When slicing, the end index is exclusive. e.g.

    auto a = "0123456789abcdef";
    assert(a[3 .. 8] == "34567");

As a consequence of that, the end index minus the start index is the length of the resulting slice. It also means that $ always refers to one past the end of the array.

> 2.) I have a dynamic array and I wish to preinitialise its alloc cell to be a certain large size so that I don’t need to reallocate often initially. I tell myself that I can set the .length property. Is that true?

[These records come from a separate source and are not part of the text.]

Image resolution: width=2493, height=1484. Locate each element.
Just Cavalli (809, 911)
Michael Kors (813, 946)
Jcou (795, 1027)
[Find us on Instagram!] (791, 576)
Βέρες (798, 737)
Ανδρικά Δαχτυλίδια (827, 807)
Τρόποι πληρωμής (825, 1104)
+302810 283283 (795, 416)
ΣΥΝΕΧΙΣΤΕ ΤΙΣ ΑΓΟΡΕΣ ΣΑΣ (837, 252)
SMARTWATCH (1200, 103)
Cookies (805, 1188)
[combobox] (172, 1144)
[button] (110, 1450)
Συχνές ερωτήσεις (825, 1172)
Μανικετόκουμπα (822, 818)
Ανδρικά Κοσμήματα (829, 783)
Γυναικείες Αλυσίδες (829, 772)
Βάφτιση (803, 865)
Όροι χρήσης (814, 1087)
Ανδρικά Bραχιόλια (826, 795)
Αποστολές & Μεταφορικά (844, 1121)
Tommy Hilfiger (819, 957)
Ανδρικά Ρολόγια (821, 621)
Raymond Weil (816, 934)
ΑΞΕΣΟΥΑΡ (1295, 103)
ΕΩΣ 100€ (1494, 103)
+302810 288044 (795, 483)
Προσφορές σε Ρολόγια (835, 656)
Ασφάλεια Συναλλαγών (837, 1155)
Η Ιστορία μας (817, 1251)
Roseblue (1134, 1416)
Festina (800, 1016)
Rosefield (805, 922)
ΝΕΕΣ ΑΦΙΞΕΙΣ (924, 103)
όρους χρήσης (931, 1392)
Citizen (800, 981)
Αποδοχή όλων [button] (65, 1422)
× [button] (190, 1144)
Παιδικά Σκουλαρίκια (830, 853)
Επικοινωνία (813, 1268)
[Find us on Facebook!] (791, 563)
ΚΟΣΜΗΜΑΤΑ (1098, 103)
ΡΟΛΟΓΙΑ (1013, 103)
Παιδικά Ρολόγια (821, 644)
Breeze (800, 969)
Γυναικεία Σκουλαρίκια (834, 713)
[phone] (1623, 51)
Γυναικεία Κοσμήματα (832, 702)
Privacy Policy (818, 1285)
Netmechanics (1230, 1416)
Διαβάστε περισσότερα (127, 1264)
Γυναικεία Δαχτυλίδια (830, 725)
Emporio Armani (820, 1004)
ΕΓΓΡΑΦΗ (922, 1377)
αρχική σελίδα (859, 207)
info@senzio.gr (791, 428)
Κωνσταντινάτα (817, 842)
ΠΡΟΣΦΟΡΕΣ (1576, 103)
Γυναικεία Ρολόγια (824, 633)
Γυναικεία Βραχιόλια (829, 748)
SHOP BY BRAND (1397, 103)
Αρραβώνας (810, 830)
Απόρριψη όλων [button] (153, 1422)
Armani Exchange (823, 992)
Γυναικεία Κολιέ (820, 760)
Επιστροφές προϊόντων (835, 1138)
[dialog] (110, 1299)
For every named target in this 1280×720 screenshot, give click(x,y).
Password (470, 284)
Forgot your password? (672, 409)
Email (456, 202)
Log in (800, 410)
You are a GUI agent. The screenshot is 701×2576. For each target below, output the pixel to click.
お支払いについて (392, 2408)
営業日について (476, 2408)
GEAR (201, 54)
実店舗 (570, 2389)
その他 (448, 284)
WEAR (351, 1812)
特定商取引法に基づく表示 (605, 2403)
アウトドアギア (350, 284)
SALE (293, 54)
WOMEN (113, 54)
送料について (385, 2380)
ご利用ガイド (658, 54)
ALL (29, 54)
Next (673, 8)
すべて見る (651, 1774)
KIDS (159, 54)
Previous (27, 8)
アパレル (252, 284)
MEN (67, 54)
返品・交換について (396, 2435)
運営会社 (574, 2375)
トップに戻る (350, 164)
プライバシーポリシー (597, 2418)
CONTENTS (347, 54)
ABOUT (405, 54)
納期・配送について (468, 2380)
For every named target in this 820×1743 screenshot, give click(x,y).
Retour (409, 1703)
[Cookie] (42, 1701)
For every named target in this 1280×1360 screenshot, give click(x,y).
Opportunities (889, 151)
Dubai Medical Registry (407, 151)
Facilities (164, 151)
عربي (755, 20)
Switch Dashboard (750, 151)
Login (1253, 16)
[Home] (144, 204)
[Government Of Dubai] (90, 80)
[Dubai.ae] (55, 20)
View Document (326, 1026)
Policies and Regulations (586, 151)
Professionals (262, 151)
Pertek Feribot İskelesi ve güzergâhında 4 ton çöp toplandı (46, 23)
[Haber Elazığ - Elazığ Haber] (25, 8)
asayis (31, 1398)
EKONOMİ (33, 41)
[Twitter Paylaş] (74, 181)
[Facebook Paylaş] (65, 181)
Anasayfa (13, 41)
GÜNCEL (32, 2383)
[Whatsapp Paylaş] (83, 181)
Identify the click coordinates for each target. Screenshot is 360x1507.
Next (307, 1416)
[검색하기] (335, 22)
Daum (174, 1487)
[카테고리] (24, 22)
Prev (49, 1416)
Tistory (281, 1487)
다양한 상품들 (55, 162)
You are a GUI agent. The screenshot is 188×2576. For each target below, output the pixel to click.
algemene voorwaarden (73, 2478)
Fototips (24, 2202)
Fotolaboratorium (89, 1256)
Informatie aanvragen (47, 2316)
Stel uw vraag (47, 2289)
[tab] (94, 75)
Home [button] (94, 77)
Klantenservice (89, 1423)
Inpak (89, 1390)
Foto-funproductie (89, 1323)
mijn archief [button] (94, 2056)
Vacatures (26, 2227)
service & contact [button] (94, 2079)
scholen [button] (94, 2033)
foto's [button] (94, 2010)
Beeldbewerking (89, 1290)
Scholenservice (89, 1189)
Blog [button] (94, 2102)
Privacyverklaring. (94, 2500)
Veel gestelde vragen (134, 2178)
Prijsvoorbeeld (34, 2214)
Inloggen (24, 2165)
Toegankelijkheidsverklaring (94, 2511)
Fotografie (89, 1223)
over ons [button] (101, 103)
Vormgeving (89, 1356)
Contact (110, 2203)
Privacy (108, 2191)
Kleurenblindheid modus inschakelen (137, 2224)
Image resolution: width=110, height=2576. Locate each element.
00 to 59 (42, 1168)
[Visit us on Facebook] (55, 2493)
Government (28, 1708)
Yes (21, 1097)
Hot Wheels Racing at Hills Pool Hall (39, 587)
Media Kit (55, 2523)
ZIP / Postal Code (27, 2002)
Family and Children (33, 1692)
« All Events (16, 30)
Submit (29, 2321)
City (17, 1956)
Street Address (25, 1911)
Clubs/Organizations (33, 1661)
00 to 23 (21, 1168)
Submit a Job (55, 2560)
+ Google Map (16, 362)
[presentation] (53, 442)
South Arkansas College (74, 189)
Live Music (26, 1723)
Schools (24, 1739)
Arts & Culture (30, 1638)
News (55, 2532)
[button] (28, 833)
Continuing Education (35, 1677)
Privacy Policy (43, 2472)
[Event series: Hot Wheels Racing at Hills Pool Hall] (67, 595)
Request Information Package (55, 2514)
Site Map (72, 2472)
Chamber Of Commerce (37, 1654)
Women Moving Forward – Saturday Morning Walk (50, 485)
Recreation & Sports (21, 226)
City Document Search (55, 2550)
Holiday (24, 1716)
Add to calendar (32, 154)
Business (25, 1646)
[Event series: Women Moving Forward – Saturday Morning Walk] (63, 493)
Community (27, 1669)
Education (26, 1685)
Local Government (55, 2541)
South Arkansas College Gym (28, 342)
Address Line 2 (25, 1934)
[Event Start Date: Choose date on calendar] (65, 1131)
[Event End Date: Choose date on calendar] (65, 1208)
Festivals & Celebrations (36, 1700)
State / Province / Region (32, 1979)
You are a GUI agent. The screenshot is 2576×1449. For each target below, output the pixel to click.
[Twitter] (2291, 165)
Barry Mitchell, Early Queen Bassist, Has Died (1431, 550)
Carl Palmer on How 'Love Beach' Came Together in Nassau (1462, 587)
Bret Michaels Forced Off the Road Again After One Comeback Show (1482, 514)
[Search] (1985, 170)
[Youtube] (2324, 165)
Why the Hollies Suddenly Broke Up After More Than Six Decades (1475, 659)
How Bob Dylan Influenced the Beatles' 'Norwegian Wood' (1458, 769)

Well, dynamic arrays have a length and a capacity. The length is the actual length of the slice that you're operating on. e.g.

auto a = new int[](100);
assert(a.length == 100);

or

int[] a;
a.length = 100;
assert(a.length == 100);

However, the underlying memory that the dynamic array is a slice of will generally be larger than the length of the array - in part because of how the allocator works and in part so that appending to the array will be more efficient. So, you can see how much space the dynamic array has to grow before it has to be reallocated when appending to it by using the capacity property. E.G. When I run this on my system

auto a = new int[](100);
writeln(a.length);
writeln(a.capacity);

I get

100
127

This means that I could append 27 more elements to the array (or otherwise increase its length by up to 27 elements) without needing a reallocation. But if the array tries to grow beyond that, then the GC will allocate a new block of memory, copy the elements over to that, and adjust the slice to point to the new block of memory (of course leaving any other slices pointing to the old block of memory).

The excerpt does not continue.